Morris Ankrum
Lugar de nacimiento: Danville (Illinois, Estados Unidos) Cumpleaños: Biografía:Morris Ankrum (nombre completo Morris Winslow Ankrum) fue uno de esos “rostros imprescindibles” del Hollywood clásico: un actor de reparto especializado en figuras de autoridad —jueces, generales, médicos, senadores o científicos— con una presencia sobria y una dicción impecable. Nació en Danville (Illinois, Estados Unidos) el 28 de agosto de 1897 y desarrolló una larguísima carrera entre cine, radio y televisión, especialmente intensa desde los años 40 hasta bien entrados los 60; falleció en Pasadena (California) el 2 de septiembre de 1964. Su trayectoria es también singular por su pasado académico: varias semblanzas biográficas coinciden en que antes de consolidarse como intérprete trabajó en ámbitos como el derecho y la docencia, algo que encaja a la perfección con el tipo de personajes serios y “institucionales” que acabó encarnando en pantalla.
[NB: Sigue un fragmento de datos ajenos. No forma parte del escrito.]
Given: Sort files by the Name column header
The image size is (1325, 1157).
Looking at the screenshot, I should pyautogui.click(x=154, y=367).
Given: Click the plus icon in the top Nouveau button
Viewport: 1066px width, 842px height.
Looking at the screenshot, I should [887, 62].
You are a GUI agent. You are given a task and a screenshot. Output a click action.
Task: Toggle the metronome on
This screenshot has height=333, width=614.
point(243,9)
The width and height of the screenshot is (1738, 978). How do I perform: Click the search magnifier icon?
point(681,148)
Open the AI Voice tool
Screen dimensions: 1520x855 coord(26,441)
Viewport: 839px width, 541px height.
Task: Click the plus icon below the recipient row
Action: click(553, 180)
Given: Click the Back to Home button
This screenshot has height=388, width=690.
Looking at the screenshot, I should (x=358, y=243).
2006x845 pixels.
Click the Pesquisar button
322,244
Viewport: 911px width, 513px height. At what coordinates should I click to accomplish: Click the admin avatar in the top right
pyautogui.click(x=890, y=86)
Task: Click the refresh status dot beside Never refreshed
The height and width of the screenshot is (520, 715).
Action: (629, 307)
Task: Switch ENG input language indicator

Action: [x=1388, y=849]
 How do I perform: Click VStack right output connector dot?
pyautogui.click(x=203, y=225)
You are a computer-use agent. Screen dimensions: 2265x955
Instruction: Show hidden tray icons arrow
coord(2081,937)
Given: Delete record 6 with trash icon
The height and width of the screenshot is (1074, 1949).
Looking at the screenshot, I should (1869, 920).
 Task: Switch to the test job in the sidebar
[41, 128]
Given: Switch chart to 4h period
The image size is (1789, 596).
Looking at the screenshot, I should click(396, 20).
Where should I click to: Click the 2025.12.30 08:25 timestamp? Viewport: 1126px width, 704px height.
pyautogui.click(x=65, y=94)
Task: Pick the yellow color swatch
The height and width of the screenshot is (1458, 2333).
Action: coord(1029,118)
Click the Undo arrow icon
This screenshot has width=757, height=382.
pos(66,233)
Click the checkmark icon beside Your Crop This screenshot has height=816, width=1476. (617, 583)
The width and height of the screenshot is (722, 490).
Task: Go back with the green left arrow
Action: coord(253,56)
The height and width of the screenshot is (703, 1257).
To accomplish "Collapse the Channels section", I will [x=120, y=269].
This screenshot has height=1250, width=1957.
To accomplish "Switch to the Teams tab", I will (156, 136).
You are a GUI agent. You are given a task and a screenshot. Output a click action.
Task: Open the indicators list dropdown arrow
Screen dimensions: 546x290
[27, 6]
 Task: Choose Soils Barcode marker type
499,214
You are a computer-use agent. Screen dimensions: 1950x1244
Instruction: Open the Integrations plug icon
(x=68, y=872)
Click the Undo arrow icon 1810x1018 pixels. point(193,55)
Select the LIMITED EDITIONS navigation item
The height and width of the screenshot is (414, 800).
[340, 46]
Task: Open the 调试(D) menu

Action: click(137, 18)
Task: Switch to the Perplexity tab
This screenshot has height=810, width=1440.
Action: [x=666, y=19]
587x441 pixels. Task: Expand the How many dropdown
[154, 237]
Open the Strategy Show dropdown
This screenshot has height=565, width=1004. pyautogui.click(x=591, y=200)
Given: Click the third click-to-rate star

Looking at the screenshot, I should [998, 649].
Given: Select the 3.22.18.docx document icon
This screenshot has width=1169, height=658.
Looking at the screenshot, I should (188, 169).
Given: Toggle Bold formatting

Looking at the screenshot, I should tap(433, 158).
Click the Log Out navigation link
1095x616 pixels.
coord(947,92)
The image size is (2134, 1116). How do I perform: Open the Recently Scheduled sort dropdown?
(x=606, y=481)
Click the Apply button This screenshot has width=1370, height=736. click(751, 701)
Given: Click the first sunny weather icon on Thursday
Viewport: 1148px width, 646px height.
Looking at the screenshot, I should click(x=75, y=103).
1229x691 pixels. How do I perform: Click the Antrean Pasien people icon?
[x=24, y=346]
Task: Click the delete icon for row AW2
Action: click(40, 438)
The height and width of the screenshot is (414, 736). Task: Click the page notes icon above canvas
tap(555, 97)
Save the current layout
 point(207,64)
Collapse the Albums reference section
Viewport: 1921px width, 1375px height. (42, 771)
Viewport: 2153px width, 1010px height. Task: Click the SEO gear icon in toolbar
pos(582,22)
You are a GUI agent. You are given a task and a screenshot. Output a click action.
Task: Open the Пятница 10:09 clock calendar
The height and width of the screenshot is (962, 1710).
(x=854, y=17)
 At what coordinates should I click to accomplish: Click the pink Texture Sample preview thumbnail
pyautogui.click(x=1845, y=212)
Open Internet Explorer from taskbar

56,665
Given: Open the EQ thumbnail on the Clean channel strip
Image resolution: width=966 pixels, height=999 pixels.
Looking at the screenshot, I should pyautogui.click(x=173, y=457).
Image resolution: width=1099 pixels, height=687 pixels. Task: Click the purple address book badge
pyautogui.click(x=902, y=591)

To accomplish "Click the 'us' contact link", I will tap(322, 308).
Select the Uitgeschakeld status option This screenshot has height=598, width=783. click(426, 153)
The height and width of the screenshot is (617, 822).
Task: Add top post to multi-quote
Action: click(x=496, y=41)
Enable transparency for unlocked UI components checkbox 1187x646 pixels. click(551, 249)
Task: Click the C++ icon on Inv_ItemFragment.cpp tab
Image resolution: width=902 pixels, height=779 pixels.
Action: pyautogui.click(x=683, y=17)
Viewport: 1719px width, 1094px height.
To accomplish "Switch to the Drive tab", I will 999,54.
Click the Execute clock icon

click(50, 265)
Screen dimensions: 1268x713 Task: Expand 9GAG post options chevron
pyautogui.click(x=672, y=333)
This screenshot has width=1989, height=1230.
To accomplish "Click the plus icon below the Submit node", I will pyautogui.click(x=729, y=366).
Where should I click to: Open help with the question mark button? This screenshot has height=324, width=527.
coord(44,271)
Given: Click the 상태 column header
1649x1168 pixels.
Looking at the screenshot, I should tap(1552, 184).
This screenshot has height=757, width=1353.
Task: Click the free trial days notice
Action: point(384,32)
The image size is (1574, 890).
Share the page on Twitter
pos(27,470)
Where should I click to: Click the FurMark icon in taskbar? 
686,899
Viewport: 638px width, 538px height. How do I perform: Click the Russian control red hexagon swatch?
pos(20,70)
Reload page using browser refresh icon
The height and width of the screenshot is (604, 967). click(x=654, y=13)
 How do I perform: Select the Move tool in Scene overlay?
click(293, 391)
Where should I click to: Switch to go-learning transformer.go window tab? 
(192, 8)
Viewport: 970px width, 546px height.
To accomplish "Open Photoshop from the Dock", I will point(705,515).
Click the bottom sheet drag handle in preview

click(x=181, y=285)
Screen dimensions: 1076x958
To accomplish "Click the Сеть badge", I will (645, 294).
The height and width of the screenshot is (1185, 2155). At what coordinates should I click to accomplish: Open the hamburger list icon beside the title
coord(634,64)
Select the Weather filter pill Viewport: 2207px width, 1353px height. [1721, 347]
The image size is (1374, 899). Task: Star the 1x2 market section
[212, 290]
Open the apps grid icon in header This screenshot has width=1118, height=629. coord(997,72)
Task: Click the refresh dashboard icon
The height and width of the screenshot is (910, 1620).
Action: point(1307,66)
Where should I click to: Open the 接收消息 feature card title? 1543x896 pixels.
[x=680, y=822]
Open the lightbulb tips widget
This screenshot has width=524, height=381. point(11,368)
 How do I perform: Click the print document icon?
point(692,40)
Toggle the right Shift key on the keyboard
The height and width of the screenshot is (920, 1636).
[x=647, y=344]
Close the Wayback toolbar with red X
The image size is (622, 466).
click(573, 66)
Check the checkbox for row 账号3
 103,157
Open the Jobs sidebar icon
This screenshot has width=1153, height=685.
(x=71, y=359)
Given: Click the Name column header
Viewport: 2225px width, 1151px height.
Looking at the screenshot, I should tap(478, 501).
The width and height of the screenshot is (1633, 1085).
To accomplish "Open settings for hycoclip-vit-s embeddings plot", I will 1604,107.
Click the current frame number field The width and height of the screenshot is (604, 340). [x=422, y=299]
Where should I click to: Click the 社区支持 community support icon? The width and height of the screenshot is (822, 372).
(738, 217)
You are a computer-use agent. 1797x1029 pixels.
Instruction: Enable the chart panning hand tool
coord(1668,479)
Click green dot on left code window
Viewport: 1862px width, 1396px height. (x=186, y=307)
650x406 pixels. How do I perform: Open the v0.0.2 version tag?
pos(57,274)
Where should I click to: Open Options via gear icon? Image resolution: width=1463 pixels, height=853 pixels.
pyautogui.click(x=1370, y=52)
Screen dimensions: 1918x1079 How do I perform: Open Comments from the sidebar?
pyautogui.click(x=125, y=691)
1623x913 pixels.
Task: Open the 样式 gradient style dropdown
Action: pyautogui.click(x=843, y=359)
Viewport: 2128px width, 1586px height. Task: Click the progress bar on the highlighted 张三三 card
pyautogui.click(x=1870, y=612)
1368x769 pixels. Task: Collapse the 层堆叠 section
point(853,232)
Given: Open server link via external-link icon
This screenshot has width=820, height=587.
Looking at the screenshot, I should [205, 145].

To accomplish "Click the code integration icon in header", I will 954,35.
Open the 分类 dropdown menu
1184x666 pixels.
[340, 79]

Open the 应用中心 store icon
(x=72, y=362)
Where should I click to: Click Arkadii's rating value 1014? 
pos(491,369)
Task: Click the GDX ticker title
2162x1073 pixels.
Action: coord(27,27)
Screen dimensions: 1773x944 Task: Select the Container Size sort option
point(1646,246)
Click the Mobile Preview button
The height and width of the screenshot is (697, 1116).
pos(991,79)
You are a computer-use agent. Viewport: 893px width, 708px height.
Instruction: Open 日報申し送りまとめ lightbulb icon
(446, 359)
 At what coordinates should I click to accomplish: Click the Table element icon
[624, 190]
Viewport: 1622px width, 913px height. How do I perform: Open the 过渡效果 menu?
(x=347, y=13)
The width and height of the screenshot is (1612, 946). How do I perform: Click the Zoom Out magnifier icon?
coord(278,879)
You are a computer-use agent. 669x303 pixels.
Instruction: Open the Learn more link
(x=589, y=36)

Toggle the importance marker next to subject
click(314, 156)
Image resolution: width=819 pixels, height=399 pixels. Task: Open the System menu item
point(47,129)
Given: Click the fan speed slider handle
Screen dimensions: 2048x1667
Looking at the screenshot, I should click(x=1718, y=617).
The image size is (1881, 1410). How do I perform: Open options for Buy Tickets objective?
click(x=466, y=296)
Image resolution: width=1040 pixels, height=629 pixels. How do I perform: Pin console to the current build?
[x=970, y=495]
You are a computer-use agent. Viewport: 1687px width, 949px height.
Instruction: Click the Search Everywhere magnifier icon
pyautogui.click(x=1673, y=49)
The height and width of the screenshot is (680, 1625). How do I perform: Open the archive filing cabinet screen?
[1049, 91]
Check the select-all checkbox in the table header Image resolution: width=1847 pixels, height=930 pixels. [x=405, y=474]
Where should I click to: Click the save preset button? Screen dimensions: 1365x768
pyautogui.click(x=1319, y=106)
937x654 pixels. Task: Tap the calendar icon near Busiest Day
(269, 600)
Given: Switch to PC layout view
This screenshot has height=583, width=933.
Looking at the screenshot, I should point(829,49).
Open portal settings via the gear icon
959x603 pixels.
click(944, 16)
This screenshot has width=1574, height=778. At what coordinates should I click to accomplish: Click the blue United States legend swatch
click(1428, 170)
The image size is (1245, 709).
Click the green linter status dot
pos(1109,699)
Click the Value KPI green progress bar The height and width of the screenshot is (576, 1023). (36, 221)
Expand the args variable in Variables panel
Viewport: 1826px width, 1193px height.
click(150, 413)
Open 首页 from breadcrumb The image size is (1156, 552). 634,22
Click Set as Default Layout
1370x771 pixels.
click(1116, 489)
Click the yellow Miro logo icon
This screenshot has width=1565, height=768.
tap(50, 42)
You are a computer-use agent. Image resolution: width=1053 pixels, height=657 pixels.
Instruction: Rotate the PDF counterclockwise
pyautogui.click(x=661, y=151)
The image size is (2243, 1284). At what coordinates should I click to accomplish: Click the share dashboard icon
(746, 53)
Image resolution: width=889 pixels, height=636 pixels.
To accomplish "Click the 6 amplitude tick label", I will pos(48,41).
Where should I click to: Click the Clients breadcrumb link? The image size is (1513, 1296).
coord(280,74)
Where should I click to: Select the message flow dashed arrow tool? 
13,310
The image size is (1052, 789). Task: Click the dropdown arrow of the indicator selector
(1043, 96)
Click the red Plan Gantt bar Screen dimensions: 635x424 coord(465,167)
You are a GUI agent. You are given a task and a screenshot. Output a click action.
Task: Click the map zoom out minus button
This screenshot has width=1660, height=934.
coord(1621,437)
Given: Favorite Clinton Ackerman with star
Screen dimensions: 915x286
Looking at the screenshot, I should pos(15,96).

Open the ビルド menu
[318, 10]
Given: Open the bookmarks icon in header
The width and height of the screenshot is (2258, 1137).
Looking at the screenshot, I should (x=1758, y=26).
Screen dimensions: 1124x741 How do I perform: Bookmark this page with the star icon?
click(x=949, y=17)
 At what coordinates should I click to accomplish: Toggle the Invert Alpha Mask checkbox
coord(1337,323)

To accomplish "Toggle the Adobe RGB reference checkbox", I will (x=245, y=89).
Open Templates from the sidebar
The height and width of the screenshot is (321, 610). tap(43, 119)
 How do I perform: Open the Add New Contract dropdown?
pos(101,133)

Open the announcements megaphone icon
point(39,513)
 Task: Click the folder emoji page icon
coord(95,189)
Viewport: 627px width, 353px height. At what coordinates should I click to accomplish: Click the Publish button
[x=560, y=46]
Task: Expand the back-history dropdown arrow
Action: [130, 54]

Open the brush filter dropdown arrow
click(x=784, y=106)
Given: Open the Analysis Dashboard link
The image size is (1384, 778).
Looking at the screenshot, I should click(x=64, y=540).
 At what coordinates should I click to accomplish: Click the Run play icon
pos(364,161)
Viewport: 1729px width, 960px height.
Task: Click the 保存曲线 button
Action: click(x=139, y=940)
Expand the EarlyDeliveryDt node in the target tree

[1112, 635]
Si hubiera que resumir su aportación al cine clásico, diríamos que Ankrum fue un gran estabilizador dramático: el actor al que se recurre para dar credibilidad a un tribunal, a un despacho militar o a un laboratorio. Entre sus títulos más recordados (en títulos en español), destaca su presencia en el cine negro En un lugar solitario (1950), donde aparece como parte del entorno que rodea al protagonista, y su peso en la ciencia ficción de los 50 con La Tierra contra los platillos volantes (1956) —en el papel de un alto mando militar— y Cohete a la Luna (1950), una de las pioneras de la aventura espacial de posguerra. También participó en Invasores de Marte (1953), otro clásico del fantástico de la década, manteniendo ese sello suyo: autoridad, temple y una cierta gravedad que elevaba el material.
Además de esos títulos de género (donde su rostro se volvió inconfundible), su filmografía incluye producciones muy populares del gran estudio, y por eso aparece citado con frecuencia en listados de “clásicos” en los que aportaba empaque aunque su papel fuese secundario. En ese recorrido suelen mencionarse El manantial (1949), Las chicas de Harvey (1946) y El cartero siempre llama dos veces (1946) como parte de ese Hollywood de prestigio y alto voltaje narrativo en el que Ankrum funcionaba como un secundario de lujo. Visto en conjunto, su importancia no depende de un único papel protagonista, sino de algo más valioso y raro: fue un actor que, película tras película, hacía que el mundo mostrado en pantalla pareciera real.